> EXERCICE A
Mettez à jour, s'il vous plaît, le passage du texte sur Eisenstein allant de « En 1929, invité » jusqu'à « Paramount de Saint-Maurice. », en y remplaçant « prophète » par « maître ».
> EXERCICE B
Répondez à ces questions sur le texte sur Eisenstein :
(i) En quelle année fut-il invité au Premier congrès international du cinéma indépendant ?
(ii) Quel préfet interdit la projection de La Ligne générale à Paris ?
(iii) Dans quel studio Romance sentimentale fut-il réalisé ?

> SOURCE
◇ ◇ ◇ ◇ ◇
En 1929, invité avec Grigori Alexandrov et Alexandre Tissé au Premier congrès international du cinéma indépendant, à La Sarraz, en Suisse, par la mécène Hélène de Mandrot, il fut reçu comme le prophète par les participants – Béla Balázs, Alberto Cavalcanti, Léon Moussinac, Jean-Georges Auriol, Hans Richter, Walter Ruttmann, etc. L’année suivante, à Paris, le préfet réactionnaire Jean Chiappe interdit la projection de La Ligne générale (1929) mais Eisenstein put réaliser son premier film sonore, une « étude cinématographique » intitulée Romance sentimentale (1930), au studio Éclair d’Épinay, avec le procédé allemand Tobis-Klangfilm, tirant profit d’effets bruitistes, à la manière du Ruttmann de Wochenende (1930), cinq ans avant les cinéphonies que produisit Émile Vuillermoz avec le procédé sonore Western Electric des studios Paramount de Saint-Maurice.
◇ ◇ ◇ ◇ ◇
> Données de pointage de la cible
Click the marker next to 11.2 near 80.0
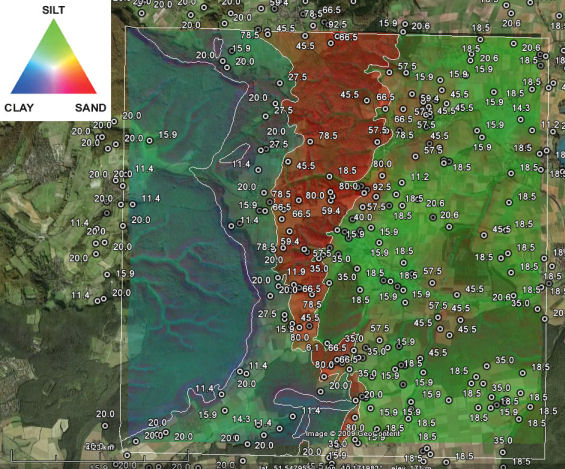The image size is (565, 469). [x=402, y=183]
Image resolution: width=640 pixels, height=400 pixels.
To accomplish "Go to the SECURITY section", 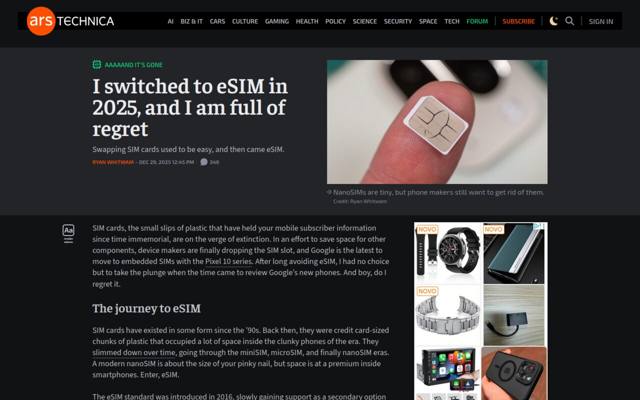I will tap(398, 21).
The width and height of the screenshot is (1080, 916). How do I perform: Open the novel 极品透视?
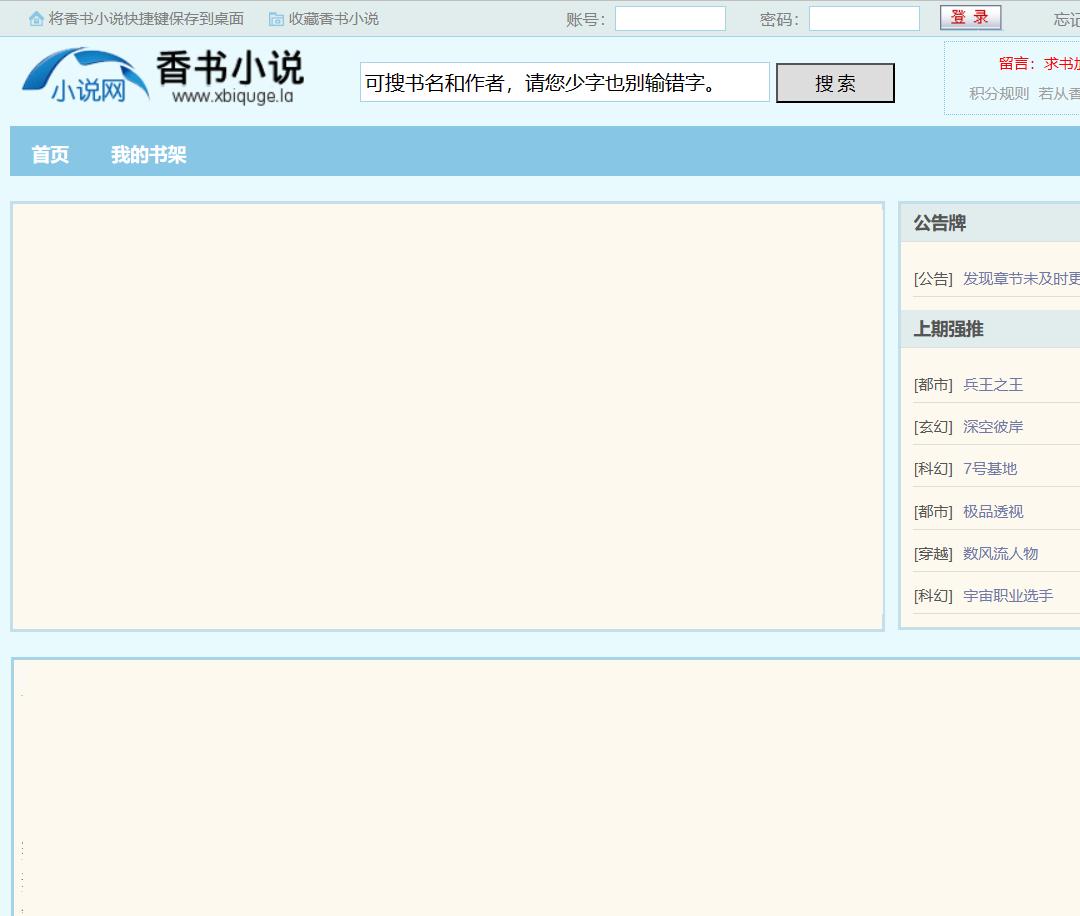[x=993, y=512]
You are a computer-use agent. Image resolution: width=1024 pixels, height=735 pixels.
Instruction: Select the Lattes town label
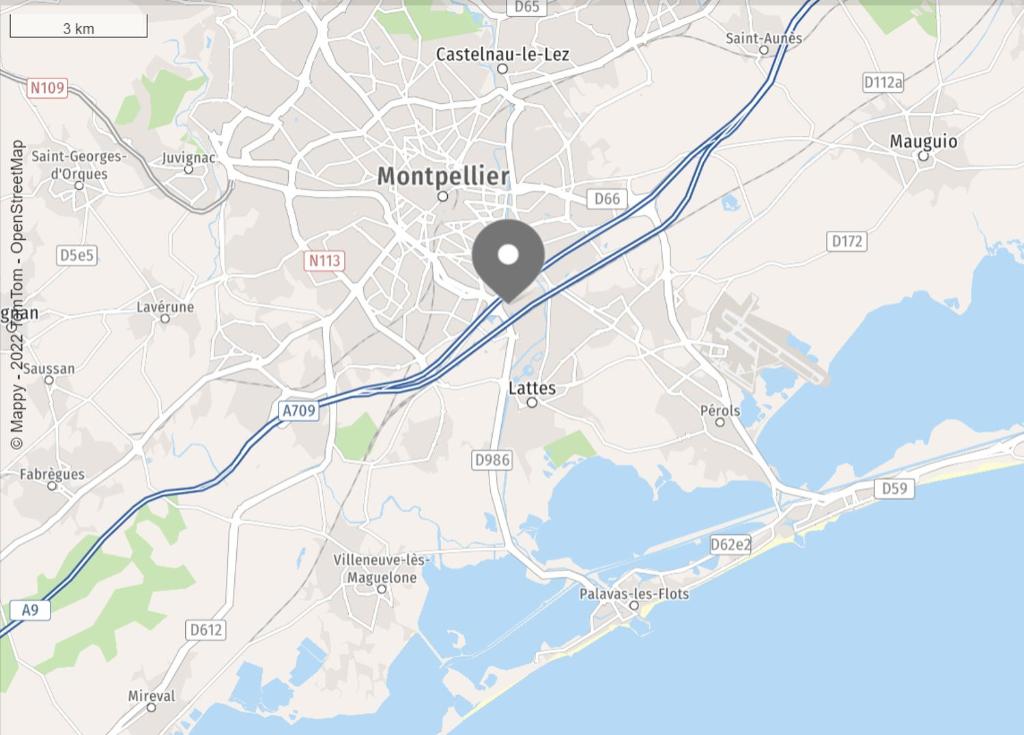click(532, 388)
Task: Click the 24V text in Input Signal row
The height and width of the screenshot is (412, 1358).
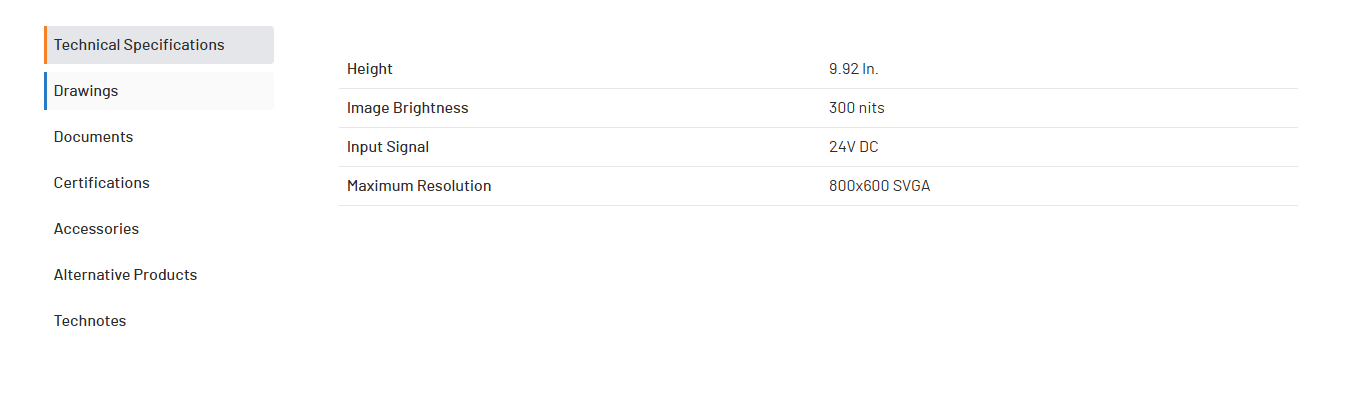Action: pyautogui.click(x=842, y=147)
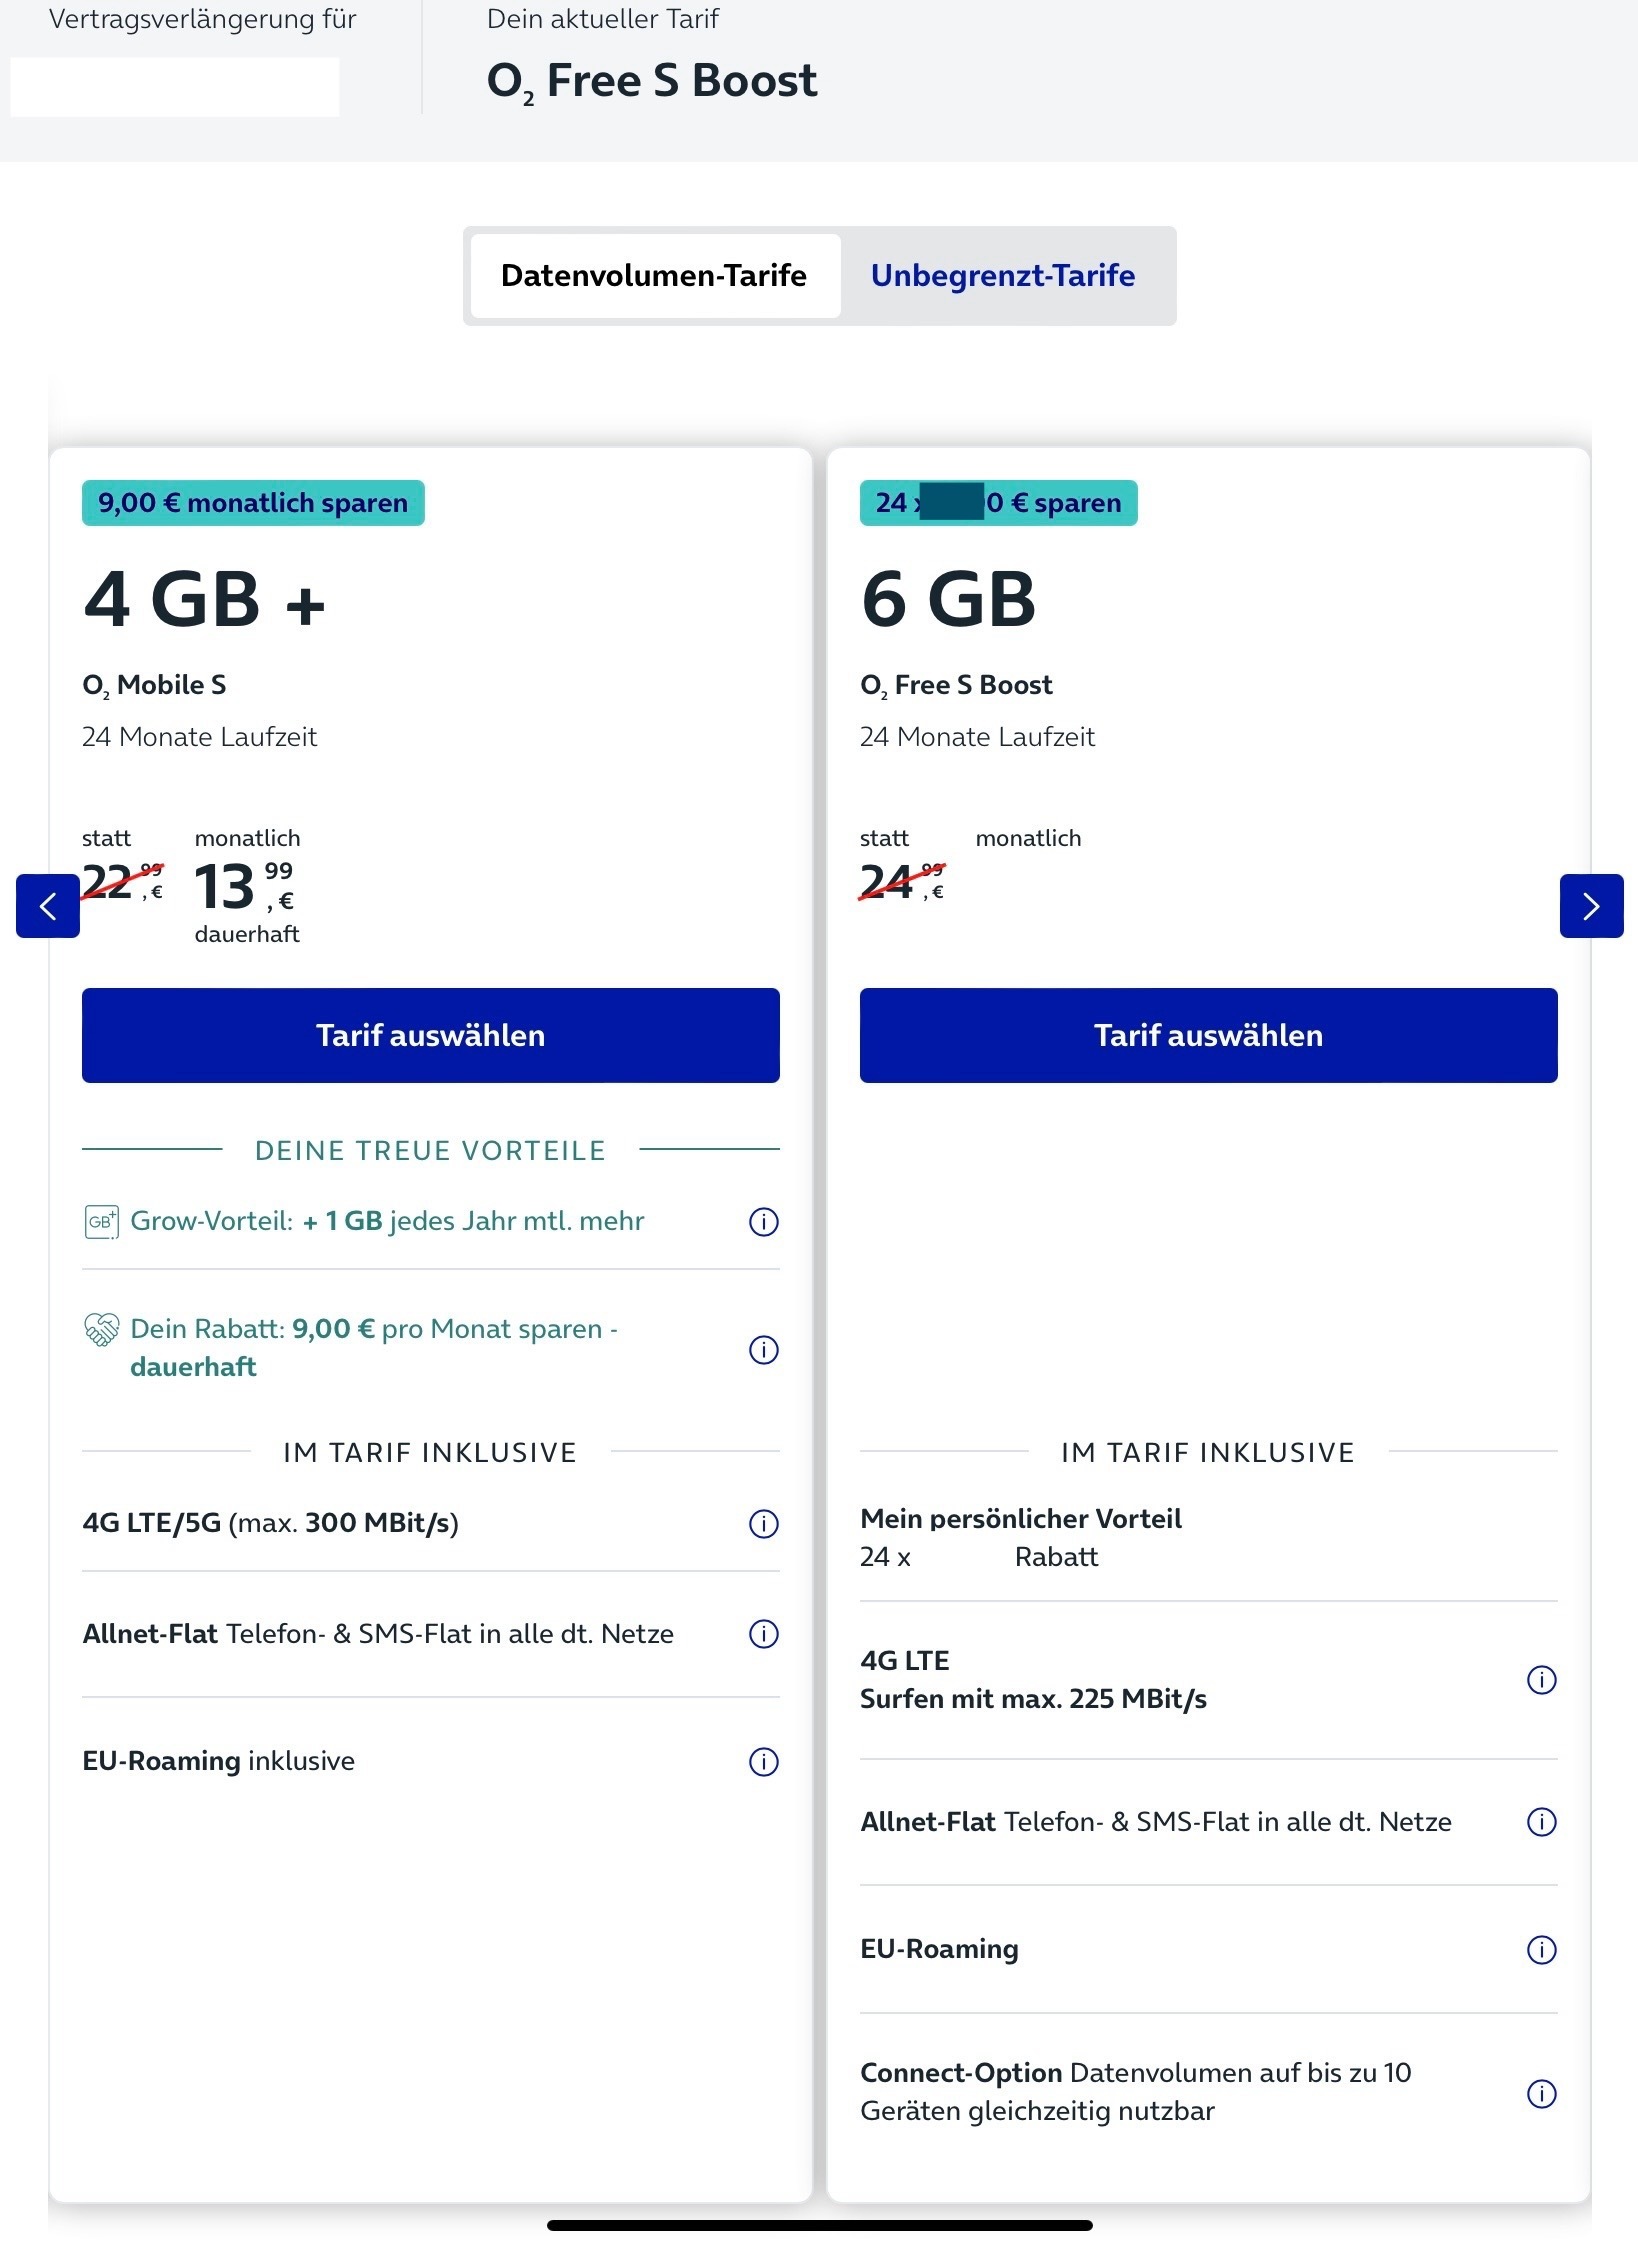1638x2245 pixels.
Task: Switch to Unbegrenzt-Tarife tab
Action: click(1003, 275)
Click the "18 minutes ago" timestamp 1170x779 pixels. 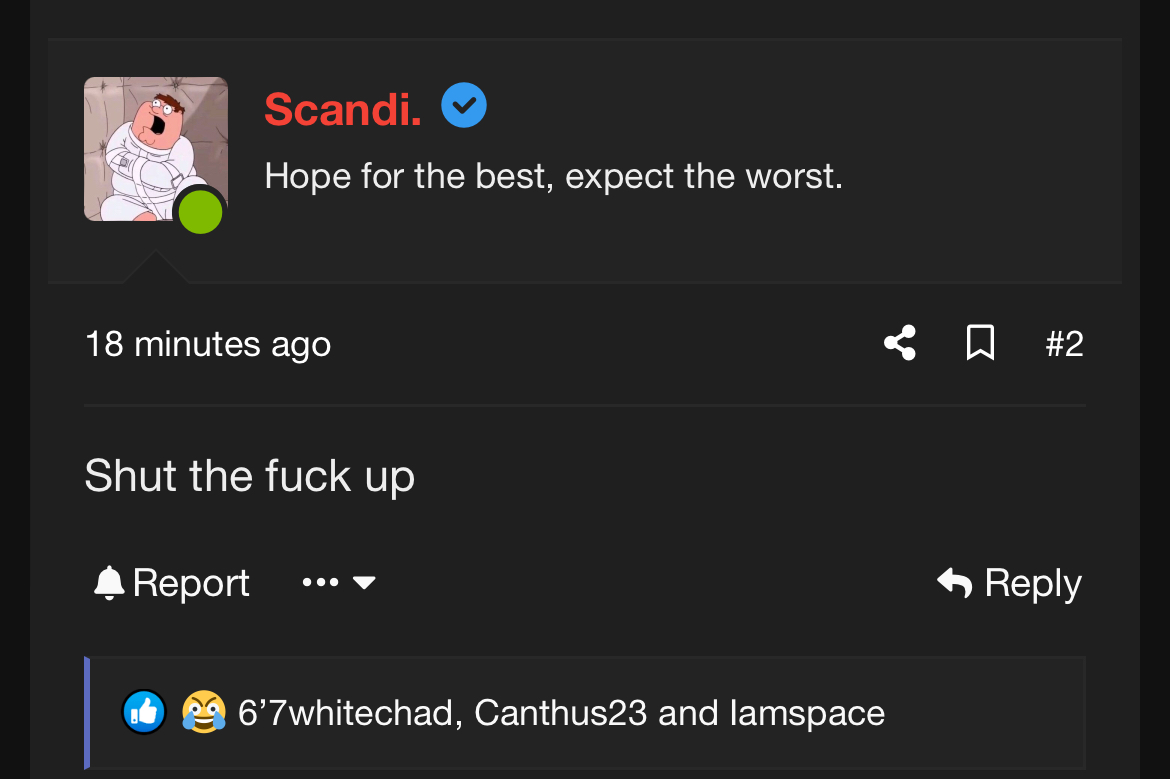click(x=208, y=345)
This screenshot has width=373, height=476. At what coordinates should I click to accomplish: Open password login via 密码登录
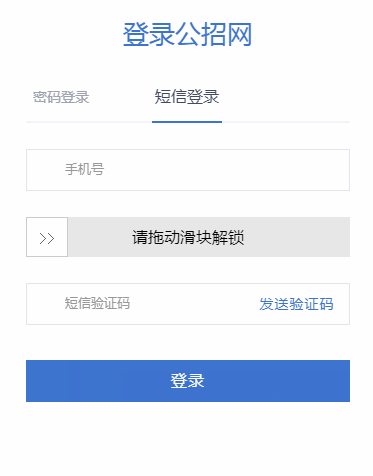(61, 97)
◇ ◇ ◇ ◇ ◇
> BONNE RÉPONSE A
En 1929, invité avec Grigori Alexandrov et Alexandre Tissé au Premier congrès international du cinéma indépendant, à La Sarraz, en Suisse, par la mécène Hélène de Mandrot, il fut reçu comme le maître par les participants – Béla Balázs, Alberto Cavalcanti, Léon Moussinac, Jean-Georges Auriol, Hans Richter, Walter Ruttmann, etc. L’année suivante, à Paris, le préfet réactionnaire Jean Chiappe interdit la projection de La Ligne générale (1929) mais Eisenstein put réaliser son premier film sonore, une « étude cinématographique » intitulée Romance sentimentale (1930), au studio Éclair d’Épinay, avec le procédé allemand Tobis-Klangfilm, tirant profit d’effets bruitistes, à la manière du Ruttmann de Wochenende (1930), cinq ans avant les cinéphonies que produisit Émile Vuillermoz avec le procédé sonore Western Electric des studios Paramount de Saint-Maurice.

> BONNE RÉPONSE B
(i) En 1929.
(ii) Jean Chiappe.
(iii) Au studio Éclair d'Épinay.